The Republican presidential hopeful's back and forth on LGBT rights hasn't been missed by lesbian, gay, bisexual, and transgender voters -- nor has it been missed by his GOP opponents.

The American Family Association's Bryan Fischer referred to Romney as a "non-starter," Right Wing Watch reported in December, referring to an interview Romney gave the Des Moines Register in which he said he was no longer opposed to a repeal of "Don't Ask, Don't Tell," the military's ban on gay men and lesbians serving openly. "If evangelical Christians simply vote their values, there is simply no way they can cast a vote for someone who is in favor of legitimizing homosexual behavior in the military. ...In the GOP field, there are just two candidates who support the presence of sexual deviancy in our armed forces: Mitt Romney and Ron Paul."

Former GOP opponent Michele Bachmann (she recently dropped out of the presidential race after bombing in the Iowa caucuses) accused Romney of being "confused" about his values.

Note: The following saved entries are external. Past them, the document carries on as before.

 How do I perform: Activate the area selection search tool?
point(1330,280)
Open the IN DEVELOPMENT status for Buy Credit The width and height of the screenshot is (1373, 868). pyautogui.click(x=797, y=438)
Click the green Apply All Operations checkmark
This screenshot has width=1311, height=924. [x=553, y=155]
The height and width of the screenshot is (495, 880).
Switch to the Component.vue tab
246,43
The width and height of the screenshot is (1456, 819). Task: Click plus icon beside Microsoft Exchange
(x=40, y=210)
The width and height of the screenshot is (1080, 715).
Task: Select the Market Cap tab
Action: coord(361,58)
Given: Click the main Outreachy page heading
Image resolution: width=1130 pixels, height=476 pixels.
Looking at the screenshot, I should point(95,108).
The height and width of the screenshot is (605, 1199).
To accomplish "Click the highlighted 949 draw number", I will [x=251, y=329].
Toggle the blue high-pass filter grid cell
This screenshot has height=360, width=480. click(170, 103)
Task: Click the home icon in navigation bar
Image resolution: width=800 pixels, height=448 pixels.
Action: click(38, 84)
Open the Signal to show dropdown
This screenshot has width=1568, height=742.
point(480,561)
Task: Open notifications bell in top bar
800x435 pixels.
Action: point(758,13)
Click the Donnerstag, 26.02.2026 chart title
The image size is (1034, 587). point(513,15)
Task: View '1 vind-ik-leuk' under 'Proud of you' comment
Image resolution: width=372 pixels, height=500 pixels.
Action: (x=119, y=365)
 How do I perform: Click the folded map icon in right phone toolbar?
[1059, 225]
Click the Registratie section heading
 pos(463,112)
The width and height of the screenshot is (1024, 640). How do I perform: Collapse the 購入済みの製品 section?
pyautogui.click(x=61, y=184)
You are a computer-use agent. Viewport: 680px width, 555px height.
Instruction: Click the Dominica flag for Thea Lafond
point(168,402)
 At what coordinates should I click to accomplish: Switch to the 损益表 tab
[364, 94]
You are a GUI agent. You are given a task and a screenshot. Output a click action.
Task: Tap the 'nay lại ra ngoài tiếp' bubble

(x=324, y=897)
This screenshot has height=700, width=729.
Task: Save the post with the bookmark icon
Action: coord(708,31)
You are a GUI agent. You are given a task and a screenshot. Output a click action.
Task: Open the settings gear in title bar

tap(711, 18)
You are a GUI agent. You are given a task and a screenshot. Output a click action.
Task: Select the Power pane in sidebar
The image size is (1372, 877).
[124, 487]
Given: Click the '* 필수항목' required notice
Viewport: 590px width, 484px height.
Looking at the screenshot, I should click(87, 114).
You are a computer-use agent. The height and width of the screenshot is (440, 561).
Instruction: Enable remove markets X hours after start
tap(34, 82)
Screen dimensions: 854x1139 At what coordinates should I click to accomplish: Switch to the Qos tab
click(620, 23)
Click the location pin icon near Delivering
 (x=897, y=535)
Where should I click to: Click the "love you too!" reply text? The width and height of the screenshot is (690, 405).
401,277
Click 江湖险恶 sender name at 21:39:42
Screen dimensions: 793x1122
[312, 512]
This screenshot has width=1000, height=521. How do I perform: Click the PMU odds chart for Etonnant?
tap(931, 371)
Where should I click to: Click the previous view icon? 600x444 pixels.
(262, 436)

"Mitt Romney has defended gay marriage and even signed marriage licenses for same-sex couples," the Minnesota legislator said in Iowa, pledging that she'd defend and protect "marriage and family" if elected.

Most recently, Romney won big in New Hampshire primaries, finishing with 39.4 percent of the vote in a state currently divided over its law legalizing same-sex marriage. The contentious debate over a possible repeal of said law is expected to take center stage in state and New England politics this year.